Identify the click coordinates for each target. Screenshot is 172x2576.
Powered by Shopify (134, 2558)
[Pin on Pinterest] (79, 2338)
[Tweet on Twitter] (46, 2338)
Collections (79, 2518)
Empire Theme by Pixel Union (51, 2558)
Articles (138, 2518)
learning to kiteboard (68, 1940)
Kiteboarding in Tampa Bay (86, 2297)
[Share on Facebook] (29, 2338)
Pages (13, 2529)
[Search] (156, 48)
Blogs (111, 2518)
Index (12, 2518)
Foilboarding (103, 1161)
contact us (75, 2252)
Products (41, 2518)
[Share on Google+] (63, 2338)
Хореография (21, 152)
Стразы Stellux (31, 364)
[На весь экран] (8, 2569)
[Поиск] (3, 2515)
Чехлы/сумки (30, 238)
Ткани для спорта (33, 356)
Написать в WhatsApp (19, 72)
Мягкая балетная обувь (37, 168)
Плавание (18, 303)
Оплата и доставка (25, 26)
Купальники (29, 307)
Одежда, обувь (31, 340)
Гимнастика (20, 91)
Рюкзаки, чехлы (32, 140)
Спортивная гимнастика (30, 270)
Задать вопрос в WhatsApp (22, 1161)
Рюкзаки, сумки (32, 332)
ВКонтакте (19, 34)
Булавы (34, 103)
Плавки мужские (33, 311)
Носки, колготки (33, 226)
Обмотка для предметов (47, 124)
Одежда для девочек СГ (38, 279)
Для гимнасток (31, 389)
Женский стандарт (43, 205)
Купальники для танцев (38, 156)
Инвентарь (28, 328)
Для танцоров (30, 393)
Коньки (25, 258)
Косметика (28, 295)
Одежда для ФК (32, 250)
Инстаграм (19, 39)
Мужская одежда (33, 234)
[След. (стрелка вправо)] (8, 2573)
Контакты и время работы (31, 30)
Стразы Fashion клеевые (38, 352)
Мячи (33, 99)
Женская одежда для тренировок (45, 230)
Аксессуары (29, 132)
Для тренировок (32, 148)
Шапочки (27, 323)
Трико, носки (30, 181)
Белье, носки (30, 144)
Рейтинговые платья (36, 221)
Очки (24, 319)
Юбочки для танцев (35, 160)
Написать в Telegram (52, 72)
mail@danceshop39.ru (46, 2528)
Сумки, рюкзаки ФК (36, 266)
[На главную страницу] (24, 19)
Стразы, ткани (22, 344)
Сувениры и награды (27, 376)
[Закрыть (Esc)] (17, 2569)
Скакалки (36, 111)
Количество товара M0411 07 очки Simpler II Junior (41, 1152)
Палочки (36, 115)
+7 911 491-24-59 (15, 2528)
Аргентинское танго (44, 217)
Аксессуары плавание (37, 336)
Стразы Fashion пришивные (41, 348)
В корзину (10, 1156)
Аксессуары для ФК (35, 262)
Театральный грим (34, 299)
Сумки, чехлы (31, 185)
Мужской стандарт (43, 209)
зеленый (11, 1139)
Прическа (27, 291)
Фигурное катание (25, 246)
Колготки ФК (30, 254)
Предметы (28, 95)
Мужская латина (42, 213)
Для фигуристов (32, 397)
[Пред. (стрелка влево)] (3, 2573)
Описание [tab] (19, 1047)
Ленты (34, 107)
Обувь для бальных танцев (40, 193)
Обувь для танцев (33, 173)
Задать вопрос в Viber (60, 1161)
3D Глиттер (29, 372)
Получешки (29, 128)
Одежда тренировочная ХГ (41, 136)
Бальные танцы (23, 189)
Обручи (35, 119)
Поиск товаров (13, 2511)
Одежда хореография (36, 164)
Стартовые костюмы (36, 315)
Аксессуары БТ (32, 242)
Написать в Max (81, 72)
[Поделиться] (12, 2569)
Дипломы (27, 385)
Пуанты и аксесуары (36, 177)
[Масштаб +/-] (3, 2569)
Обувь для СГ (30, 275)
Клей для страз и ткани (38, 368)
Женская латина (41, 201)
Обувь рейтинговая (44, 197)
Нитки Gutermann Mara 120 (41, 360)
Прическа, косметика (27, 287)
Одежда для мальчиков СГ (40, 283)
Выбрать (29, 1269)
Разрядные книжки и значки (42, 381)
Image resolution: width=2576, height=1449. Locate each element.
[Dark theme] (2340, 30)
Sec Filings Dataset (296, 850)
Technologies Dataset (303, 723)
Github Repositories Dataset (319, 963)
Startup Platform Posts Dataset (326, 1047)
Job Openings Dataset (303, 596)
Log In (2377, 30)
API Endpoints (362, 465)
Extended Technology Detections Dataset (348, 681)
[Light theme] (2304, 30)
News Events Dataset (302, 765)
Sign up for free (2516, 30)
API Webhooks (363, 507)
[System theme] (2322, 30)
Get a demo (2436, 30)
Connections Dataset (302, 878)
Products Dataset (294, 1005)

• **Exercise description**:
Using the data above, extract exactly the lines from the one that holds "Empire Theme by Pixel Union (51, 2558)" to the one that holds "Сувениры и награды (27, 376)", both ends included, and no others.

• **Written answer**:
Empire Theme by Pixel Union (51, 2558)
Articles (138, 2518)
learning to kiteboard (68, 1940)
Kiteboarding in Tampa Bay (86, 2297)
[Share on Facebook] (29, 2338)
Pages (13, 2529)
[Search] (156, 48)
Blogs (111, 2518)
Index (12, 2518)
Foilboarding (103, 1161)
contact us (75, 2252)
Products (41, 2518)
[Share on Google+] (63, 2338)
Хореография (21, 152)
Стразы Stellux (31, 364)
[На весь экран] (8, 2569)
[Поиск] (3, 2515)
Чехлы/сумки (30, 238)
Ткани для спорта (33, 356)
Написать в WhatsApp (19, 72)
Мягкая балетная обувь (37, 168)
Плавание (18, 303)
Оплата и доставка (25, 26)
Купальники (29, 307)
Одежда, обувь (31, 340)
Гимнастика (20, 91)
Рюкзаки, чехлы (32, 140)
Спортивная гимнастика (30, 270)
Задать вопрос в WhatsApp (22, 1161)
Рюкзаки, сумки (32, 332)
ВКонтакте (19, 34)
Булавы (34, 103)
Плавки мужские (33, 311)
Носки, колготки (33, 226)
Обмотка для предметов (47, 124)
Одежда для девочек СГ (38, 279)
Для гимнасток (31, 389)
Женский стандарт (43, 205)
Купальники для танцев (38, 156)
Инвентарь (28, 328)
Для танцоров (30, 393)
Коньки (25, 258)
Косметика (28, 295)
Одежда для ФК (32, 250)
Инстаграм (19, 39)
Мужская одежда (33, 234)
[След. (стрелка вправо)] (8, 2573)
Контакты и время работы (31, 30)
Стразы Fashion клеевые (38, 352)
Мячи (33, 99)
Женская одежда для тренировок (45, 230)
Аксессуары (29, 132)
Для тренировок (32, 148)
Шапочки (27, 323)
Трико, носки (30, 181)
Белье, носки (30, 144)
Рейтинговые платья (36, 221)
Очки (24, 319)
Юбочки для танцев (35, 160)
Написать в Telegram (52, 72)
mail@danceshop39.ru (46, 2528)
Сумки, рюкзаки ФК (36, 266)
[На главную страницу] (24, 19)
Стразы, ткани (22, 344)
Сувениры и награды (27, 376)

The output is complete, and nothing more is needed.